### WHAT YOU ARE ASKED TO DO
In the part of the items that opens with the line containing "Given: Click the Hide" and closes with the line containing "[x=1740, y=1056]", replace "dropdown" with "drop-down list". What do those lines read with only that change?

--- Start RAW DATA ---

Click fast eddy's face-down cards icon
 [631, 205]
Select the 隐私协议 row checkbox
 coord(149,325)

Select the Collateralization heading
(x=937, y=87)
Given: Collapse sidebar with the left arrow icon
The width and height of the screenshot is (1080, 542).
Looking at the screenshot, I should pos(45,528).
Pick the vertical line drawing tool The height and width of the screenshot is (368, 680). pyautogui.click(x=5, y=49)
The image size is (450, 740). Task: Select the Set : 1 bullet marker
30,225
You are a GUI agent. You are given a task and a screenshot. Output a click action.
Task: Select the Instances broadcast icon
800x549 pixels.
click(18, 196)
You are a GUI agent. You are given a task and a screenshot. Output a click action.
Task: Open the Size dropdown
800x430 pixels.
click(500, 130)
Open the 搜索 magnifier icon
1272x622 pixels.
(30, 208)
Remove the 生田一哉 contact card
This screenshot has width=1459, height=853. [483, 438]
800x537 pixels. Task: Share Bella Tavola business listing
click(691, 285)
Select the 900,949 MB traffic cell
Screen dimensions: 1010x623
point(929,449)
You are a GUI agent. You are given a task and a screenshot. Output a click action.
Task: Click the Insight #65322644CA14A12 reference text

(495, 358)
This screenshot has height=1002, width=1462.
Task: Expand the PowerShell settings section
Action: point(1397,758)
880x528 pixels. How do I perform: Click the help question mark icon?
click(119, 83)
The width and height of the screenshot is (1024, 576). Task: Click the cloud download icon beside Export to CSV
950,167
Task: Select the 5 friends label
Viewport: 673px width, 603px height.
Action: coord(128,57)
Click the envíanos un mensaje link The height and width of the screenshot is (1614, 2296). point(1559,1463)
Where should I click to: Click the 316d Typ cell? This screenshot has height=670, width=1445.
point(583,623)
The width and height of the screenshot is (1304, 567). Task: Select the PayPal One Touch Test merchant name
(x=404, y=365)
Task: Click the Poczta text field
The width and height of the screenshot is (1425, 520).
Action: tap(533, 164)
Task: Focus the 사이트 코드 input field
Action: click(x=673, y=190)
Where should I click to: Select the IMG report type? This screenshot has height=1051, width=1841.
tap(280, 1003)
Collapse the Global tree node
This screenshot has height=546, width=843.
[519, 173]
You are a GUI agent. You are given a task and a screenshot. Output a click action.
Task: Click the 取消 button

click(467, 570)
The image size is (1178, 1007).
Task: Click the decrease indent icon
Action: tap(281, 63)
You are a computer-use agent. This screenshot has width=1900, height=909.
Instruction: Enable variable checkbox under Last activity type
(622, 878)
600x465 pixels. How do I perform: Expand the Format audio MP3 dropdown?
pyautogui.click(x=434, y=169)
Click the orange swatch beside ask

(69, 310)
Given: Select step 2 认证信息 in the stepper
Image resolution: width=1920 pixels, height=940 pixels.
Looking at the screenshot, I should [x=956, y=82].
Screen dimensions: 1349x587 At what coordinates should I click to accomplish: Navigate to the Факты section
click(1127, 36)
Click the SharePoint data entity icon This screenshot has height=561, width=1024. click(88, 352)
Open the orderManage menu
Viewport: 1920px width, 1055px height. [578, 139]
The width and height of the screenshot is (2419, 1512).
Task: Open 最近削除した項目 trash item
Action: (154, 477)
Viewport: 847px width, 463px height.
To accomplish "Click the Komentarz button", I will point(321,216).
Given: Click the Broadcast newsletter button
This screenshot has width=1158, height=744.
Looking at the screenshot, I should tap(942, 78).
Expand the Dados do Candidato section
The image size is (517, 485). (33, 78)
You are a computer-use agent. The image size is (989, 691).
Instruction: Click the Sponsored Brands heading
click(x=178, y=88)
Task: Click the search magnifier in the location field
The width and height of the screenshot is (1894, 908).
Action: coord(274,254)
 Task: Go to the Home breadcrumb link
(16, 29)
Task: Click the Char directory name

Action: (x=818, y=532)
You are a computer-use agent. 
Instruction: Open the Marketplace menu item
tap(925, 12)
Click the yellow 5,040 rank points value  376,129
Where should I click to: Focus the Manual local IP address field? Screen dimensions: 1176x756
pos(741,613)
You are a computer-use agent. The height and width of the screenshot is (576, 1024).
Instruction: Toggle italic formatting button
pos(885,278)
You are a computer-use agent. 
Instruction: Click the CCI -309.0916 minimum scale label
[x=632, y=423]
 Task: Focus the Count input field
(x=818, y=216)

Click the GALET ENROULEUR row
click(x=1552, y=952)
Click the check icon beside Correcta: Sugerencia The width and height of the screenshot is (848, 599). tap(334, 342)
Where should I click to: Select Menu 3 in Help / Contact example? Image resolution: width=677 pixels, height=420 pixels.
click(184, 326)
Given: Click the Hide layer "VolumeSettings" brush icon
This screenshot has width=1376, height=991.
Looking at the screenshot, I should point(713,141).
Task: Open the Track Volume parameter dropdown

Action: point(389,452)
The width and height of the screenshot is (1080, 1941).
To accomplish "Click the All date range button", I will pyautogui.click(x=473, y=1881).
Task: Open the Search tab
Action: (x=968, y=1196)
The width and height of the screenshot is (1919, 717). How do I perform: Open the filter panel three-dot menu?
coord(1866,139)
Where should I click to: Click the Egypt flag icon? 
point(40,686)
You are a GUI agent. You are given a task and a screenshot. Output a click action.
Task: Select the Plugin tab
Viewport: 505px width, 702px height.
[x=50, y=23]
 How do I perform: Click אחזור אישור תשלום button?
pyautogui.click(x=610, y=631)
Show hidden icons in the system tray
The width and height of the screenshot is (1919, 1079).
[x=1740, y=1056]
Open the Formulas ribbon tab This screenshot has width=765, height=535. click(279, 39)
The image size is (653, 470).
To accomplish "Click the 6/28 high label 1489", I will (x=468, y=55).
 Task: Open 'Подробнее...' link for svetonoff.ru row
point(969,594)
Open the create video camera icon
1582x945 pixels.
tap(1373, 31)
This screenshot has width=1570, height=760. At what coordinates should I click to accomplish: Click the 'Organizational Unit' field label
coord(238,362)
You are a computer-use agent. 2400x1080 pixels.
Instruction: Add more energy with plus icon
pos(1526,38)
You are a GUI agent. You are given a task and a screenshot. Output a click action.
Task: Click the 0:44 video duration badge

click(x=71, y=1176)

--- End RAW DATA ---

### RESULT
Given: Click the Hide layer "VolumeSettings" brush icon
This screenshot has width=1376, height=991.
Looking at the screenshot, I should point(713,141).
Task: Open the Track Volume parameter drop-down list

Action: point(389,452)
The width and height of the screenshot is (1080, 1941).
To accomplish "Click the All date range button", I will pyautogui.click(x=473, y=1881).
Task: Open the Search tab
Action: (x=968, y=1196)
The width and height of the screenshot is (1919, 717). How do I perform: Open the filter panel three-dot menu?
coord(1866,139)
Where should I click to: Click the Egypt flag icon? 
point(40,686)
You are a GUI agent. You are given a task and a screenshot. Output a click action.
Task: Select the Plugin tab
Viewport: 505px width, 702px height.
[x=50, y=23]
 How do I perform: Click אחזור אישור תשלום button?
pyautogui.click(x=610, y=631)
Show hidden icons in the system tray
The width and height of the screenshot is (1919, 1079).
[x=1740, y=1056]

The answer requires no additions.